Die Beurteilung der Zumutbarkeit ist eng mit der Beurteilung der Minimaleignung des Arbeitnehmers für eine bestimmte Arbeit verbunden. Es ist jede Arbeit zumutbar, für die hinsichtlich der Fähigkeiten und Leistungsvoraussetzungen die Mindestanforderungen für die Arbeitsaufnahme erfüllt werden. Zumutbar ist damit zum Schutz der Solidargemeinschaft auch eine Tätigkeit, die unterhalb der erworbenen Qualifikationen und Erfahrungen liegt.
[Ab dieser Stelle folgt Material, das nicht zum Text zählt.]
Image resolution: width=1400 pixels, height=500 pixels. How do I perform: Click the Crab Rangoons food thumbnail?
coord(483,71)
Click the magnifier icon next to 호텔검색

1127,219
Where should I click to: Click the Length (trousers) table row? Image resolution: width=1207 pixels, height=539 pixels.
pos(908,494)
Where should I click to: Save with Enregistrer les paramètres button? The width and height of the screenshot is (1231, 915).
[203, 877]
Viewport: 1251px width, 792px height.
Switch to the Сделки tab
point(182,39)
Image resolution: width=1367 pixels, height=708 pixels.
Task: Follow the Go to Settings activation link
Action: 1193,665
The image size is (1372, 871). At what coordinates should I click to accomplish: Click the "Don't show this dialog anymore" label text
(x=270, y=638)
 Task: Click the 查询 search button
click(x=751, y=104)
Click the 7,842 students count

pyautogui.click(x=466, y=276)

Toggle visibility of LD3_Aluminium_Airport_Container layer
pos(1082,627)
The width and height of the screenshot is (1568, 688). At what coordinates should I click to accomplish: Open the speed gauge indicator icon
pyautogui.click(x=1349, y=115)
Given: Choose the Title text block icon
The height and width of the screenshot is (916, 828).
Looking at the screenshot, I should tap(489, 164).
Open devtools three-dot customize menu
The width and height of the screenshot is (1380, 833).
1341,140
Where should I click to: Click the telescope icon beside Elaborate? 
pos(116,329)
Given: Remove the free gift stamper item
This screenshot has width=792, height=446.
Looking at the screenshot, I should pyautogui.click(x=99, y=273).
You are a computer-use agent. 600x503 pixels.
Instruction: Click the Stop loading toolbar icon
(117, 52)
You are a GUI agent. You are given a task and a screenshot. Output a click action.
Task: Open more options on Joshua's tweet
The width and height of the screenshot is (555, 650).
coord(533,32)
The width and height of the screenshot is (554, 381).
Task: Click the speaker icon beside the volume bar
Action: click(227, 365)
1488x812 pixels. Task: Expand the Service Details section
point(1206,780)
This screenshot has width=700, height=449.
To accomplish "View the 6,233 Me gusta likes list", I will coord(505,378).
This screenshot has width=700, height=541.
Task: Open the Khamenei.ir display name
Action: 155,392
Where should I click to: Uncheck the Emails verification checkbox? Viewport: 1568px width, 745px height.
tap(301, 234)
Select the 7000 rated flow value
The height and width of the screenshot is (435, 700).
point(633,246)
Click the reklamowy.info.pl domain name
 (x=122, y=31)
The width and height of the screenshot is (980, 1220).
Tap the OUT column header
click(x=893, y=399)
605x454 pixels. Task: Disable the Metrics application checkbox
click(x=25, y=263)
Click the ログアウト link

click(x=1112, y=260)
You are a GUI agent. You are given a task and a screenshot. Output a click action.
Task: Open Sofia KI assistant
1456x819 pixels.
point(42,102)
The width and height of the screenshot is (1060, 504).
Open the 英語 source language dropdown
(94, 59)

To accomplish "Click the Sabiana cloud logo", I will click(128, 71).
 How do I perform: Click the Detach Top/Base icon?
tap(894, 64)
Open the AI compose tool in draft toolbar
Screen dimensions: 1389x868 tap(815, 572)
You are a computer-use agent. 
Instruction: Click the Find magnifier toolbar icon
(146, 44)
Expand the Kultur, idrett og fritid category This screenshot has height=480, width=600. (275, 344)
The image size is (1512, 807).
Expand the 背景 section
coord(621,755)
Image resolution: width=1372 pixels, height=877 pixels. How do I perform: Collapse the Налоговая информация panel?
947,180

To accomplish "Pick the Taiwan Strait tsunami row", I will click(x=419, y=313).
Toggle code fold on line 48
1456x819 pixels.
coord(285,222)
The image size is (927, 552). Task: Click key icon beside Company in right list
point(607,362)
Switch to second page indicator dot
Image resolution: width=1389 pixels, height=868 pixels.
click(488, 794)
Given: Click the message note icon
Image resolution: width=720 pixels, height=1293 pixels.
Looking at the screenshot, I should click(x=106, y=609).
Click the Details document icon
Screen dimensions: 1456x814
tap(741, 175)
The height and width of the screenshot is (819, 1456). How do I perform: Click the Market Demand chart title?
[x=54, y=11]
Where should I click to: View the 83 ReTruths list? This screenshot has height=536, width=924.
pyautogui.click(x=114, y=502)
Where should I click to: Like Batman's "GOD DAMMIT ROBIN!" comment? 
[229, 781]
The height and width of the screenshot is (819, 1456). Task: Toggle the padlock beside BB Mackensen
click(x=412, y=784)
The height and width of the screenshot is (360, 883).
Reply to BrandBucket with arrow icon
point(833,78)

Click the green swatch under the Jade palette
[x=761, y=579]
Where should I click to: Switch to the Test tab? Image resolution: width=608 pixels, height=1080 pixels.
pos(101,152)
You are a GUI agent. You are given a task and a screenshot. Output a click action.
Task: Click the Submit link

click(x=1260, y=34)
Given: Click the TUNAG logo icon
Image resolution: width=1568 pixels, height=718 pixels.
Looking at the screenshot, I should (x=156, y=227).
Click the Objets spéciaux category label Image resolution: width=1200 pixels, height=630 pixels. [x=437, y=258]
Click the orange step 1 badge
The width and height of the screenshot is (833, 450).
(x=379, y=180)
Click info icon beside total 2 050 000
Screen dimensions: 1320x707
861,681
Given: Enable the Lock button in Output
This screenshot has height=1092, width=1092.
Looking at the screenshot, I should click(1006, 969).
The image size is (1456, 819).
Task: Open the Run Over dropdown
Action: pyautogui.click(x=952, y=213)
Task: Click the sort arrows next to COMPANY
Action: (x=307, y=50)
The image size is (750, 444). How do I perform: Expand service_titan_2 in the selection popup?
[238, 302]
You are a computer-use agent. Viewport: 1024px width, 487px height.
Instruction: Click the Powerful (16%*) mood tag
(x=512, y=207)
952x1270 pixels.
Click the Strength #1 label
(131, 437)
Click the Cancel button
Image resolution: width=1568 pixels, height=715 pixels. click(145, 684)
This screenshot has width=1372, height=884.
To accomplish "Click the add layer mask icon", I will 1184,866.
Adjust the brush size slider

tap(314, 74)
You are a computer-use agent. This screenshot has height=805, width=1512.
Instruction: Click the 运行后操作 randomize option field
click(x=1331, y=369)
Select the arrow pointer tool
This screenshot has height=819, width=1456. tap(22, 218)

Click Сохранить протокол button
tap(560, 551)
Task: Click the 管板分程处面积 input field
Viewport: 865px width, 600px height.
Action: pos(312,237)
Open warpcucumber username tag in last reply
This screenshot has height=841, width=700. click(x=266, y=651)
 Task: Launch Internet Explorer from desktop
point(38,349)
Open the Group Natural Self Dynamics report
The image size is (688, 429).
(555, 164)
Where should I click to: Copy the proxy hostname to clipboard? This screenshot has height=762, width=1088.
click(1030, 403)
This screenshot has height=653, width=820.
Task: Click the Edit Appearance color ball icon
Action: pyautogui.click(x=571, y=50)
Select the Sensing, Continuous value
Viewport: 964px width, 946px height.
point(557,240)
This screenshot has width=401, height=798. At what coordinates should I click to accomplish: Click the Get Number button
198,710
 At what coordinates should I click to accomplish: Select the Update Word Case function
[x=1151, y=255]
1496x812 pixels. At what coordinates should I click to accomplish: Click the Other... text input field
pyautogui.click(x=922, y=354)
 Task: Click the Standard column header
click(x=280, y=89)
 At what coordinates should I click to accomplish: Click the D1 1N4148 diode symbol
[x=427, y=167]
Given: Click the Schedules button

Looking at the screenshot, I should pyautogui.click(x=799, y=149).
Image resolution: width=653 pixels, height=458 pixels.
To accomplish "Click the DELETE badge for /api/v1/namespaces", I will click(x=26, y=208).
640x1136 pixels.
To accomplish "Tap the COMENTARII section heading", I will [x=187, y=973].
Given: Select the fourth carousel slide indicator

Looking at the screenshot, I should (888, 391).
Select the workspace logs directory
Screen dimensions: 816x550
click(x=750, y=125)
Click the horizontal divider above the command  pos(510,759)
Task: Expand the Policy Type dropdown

Eine untertarifliche Entlohnung oder eine Entlohnung unter dem ortsüblichen Entgelt stehen der Zumutbarkeit der Arbeitsaufnahme nur dann entgegen, wenn die Entlohnung gegen ein Gesetz oder die guten Sitten verstößt. Arbeit, die selbst oder deren Ausübung gegen ein gesetzliches Gebot (z.B. Beschäftigungsverbot nach Mutterschutzgesetz - oder Infektionsschutzgesetz), sonstige zwingende Arbeitsschutzvorschriften (gesetzlich oder tariflich) oder die guten Sitten verstößt, ist grundsätzlich unzumutbar. Eine Schwangerschaft an sich führt nicht zur sofortigen Unzumutbarkeit jeder Arbeit oder der Teilnahme an einer Maßnahme zu einer Eingliederung, allerdings sind die Vorgaben des Mutterschutzgesetzes (MuSchG) zu beachten.
Nach § 5 Abs. 3 SGB II werden Leistungen zur Eingliederung in Arbeit nach dem Ersten Abschnitt des Dritten Kapitels nicht an oder für erwerbsfähige Leistungsberechtigte erbracht, die einen Anspruch auf Arbeitslosengeld oder Teilarbeitslosengeld haben.